[What to produce]:
Pick up the article on USC's efforts to prepare students for their next chapter and write on from its final paragraph.

:: Page text ::

Preparing students now pays off in the next chapter
By Megan Sexton, firstname.lastname@example.org, 803-777-1421
An expanded school calendar to keep students on track. Tutors and peer leaders to help ensure classroom success. A revamped advising process for first-year students and an office dedicated to readying high-achieving students for opportunity.
USC does a lot to prepare students for the next chapter. Whether that means they land a great job or a national fellowship, or they get accepted by a top graduate or professional school, Carolina's investment in student success yields big returns.
Coordinate and connect
A few years ago, university leaders turned their attention to improving undergraduate student advisement. The keys? A new advising center and a pool of dedicated first-year advisers.
Claire Robinson, assistant dean for undergraduate advisement and director of the University Advising Center, says the university hired 30 professional advisers to work with first-year and transfer students. Each adviser works with about 300 students.
“This model enables a whole host of things as it relates to caseload management. First-year advisers are able to monitor their students, have longer appointments, do outreach and intervention, make sure students are on track to graduate and promote all of the different initiatives the university has to offer,” Robinson says.

:::
:: Recorded data ::

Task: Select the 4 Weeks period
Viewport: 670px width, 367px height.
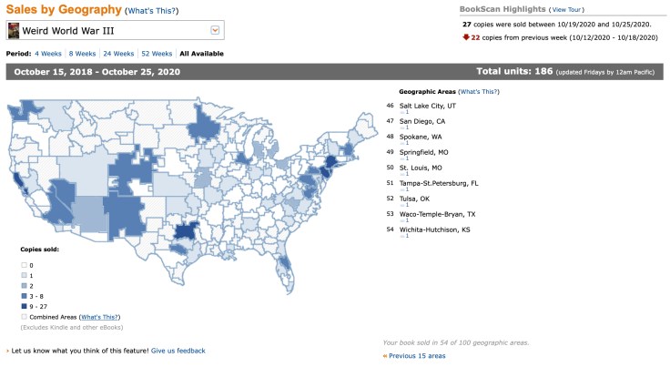Action: coord(47,54)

:::

[Answer for the task]:
In 2015, only about 30 percent of students had an assigned academic adviser, while this fall, the number has grown to 95 percent. An audit of the advising model in 2014 showed that no two offices were following the same procedures.
“Everything was disjointed, students had a very different experience if they moved from one college to the next, and advising meant 12 different things across 12 different colleges,” Robinson says. “With the standardization model that we’ve implemented with the first-year advisers, advising looks much more consistent.”
The process is clearly working. Students and advisers were surveyed in 2014 and 2017 about best practices and satisfaction with the academic advising experience. There were across-the-board increases – some substantial – in the level of satisfaction on everything from academic advisers providing accurate information about courses, programs and major requirements to advisers being able to help students choose the right major.
Asked to reply to the statement, “My academic adviser explains the purpose and requirements of the Carolina Core,” 55 percent of students agreed in 2014; the figure increased to 75 percent in 2017.
“USC has seen this model evolve quickly, with colleges investing in advising because they see direct benefits to students. Advisers use their individual connection with their advisees to promote programs such as summer and winter sessions through On Your Time as well as making effective and timely referrals to key campus offices,” Robinson says.
The next steps for the advising center include: looking at transfer advisement to help students understand what coursework will apply at USC; expanding the standardized advising model to include more sophomores, so advisers can retain their caseload from freshman to sophomore year; and implementing exploratory advising for students who decide to change their majors.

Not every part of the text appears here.